Please repeat word for word the part of the entries below that begins at the line containing "This screenshot has width=1920, height=1080. What" and ends after the line containing "center [57, 15].".

### Source data

*****

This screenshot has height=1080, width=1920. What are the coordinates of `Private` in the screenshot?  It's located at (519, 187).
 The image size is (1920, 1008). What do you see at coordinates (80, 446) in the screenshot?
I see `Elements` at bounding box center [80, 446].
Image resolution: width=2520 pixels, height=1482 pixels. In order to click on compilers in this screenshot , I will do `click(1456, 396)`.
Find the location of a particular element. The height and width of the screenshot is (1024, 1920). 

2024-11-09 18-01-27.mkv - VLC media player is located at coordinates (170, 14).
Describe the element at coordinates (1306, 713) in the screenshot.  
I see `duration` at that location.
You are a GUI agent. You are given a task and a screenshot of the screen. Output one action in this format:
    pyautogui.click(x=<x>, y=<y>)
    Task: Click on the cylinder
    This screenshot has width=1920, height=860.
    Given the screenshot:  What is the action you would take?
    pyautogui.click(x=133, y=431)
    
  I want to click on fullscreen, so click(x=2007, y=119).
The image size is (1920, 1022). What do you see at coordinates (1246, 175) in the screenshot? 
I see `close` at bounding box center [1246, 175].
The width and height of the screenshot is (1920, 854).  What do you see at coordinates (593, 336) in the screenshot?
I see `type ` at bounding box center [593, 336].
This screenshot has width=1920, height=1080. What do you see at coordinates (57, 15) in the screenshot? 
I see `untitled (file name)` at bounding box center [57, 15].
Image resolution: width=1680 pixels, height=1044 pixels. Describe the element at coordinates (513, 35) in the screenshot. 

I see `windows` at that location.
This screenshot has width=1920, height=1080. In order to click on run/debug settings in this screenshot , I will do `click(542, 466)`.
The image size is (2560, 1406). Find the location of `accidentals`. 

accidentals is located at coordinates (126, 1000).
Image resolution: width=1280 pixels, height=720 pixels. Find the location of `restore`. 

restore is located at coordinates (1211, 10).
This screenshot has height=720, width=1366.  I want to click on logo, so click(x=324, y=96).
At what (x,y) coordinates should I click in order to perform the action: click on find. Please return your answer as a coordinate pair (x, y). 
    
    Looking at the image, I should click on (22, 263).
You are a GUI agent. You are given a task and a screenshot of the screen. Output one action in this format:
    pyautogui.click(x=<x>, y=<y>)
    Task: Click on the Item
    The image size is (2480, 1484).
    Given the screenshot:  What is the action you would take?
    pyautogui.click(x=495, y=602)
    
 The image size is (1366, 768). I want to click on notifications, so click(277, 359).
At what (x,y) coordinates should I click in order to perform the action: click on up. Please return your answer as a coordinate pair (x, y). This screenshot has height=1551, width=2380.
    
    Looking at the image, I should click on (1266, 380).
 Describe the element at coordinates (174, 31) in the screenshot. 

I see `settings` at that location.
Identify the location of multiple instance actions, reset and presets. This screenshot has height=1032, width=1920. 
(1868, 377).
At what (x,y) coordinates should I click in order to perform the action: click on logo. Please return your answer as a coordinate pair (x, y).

*****

### Solution
This screenshot has width=1920, height=1080. What do you see at coordinates (57, 15) in the screenshot? 
I see `untitled (file name)` at bounding box center [57, 15].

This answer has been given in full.